* START Text *

Gems from Tim Bray's Annotated XML 1.0 Spec.

I Find Karma (adam@cs.caltech.edu)
Tue, 16 Jun 1998 07:10:30 -0700


Rohit mentioned in his "VML, PGML, and XML Marketing" post

http://xent.ics.uci.edu/FoRK-archive/jun98/0186.html

that I was writing about some nuggets on

http://www.xml.com/

as we speak. Actually, since April when I attended WWW7, I had been
meaning to visit Tim Bray's "Annotated XML 1.0" site at

http://www.xml.com/axml/testaxml.htm

and now that I have, I highly recommend for both entertainment and
education that the interested reader follow all of the annotations
Tim Bray has made. Not only is he insightful, but he is wonderfully
inciteful as well: this is a person who calls them as he sees them,
boldly and unapologetically. Truth be told, I find such candor to be
refreshing and fascinating.

Also, this sort of thing appeals to the "Metameta" fans among us
who smile a little whenever we consider something as self-referential
as writing the XML 1.0 spec using XML 1.0 ...

I'll include a few of my favorite annotations here. Note that these are
only a few of many, many annotations Tim Bray was kind enough to share
with us; I encourage you to go to the site above and click away for an
hour or two.

* END Text *

What to produce
In the post above, condense the paragraph beginning "I'll include a few of my favorite annotations" into one sentence that keeps its main facts.

* START Given entries *

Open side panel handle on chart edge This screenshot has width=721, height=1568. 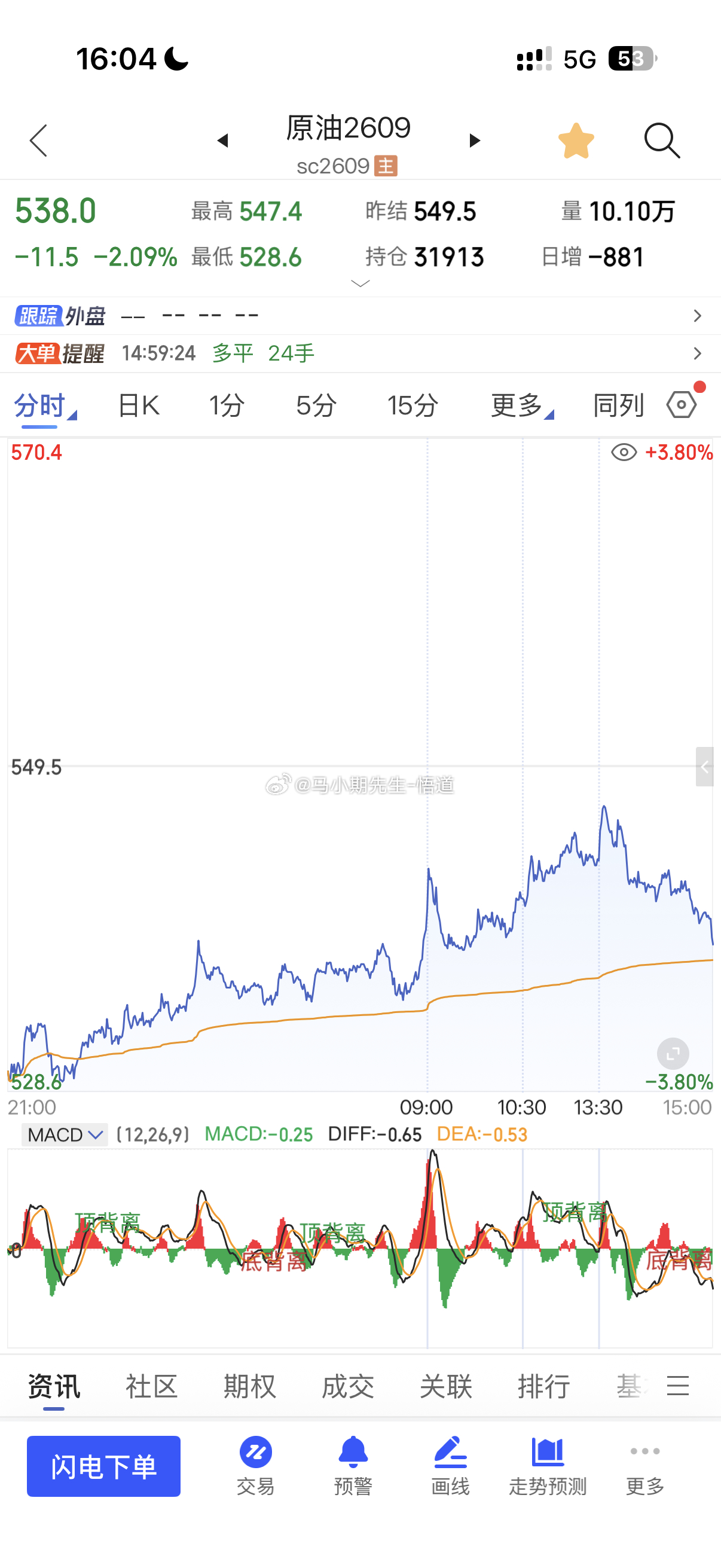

* END Given entries *
* START Given entries *

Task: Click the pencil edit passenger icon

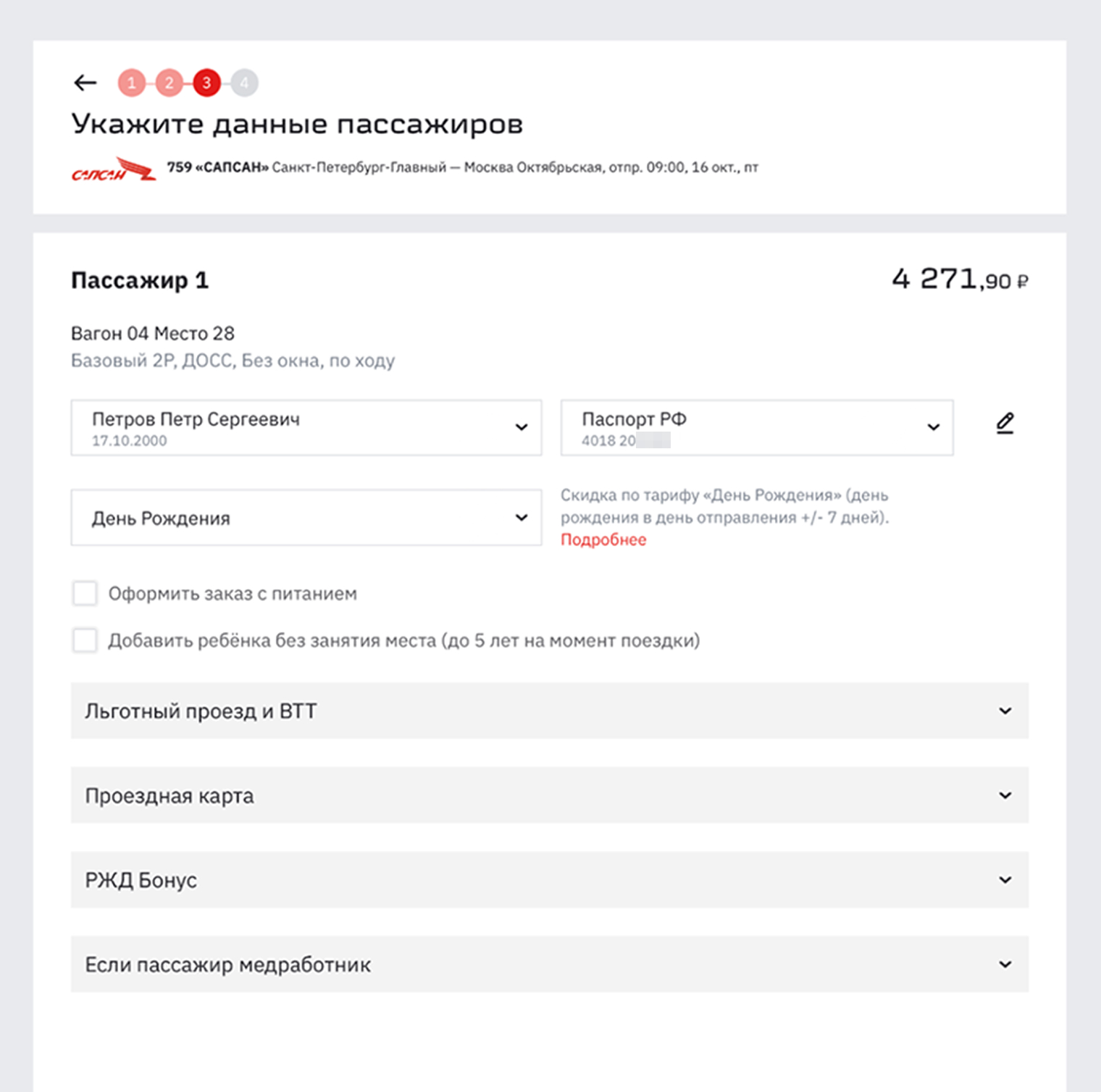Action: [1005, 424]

* END Given entries *
* START Given entries *

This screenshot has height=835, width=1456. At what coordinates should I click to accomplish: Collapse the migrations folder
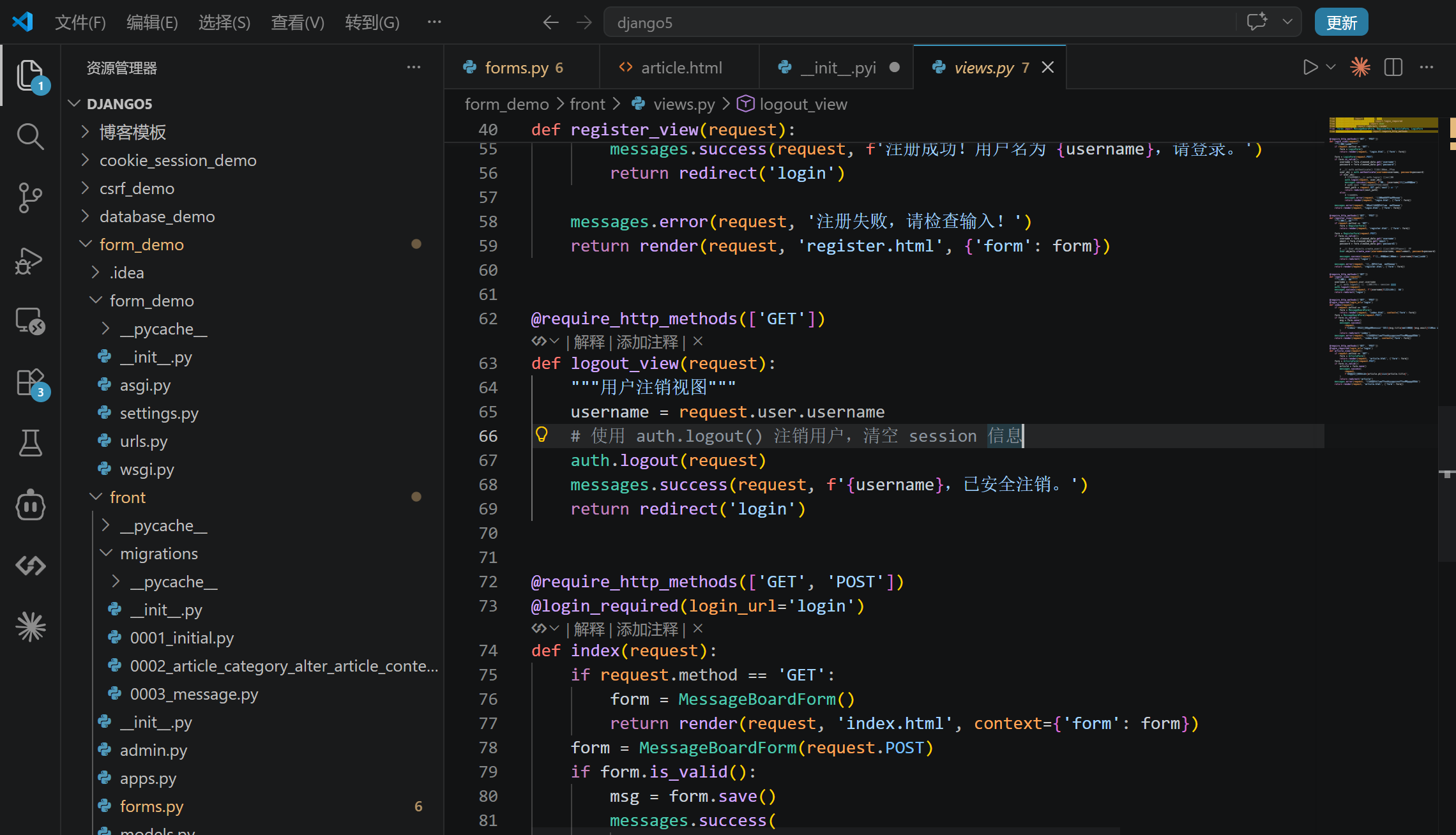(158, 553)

* END Given entries *

Reply
The writer will share a few favorite annotations, only a small share of the many Tim Bray made available, and urges readers to visit the site and click through them for an hour or two.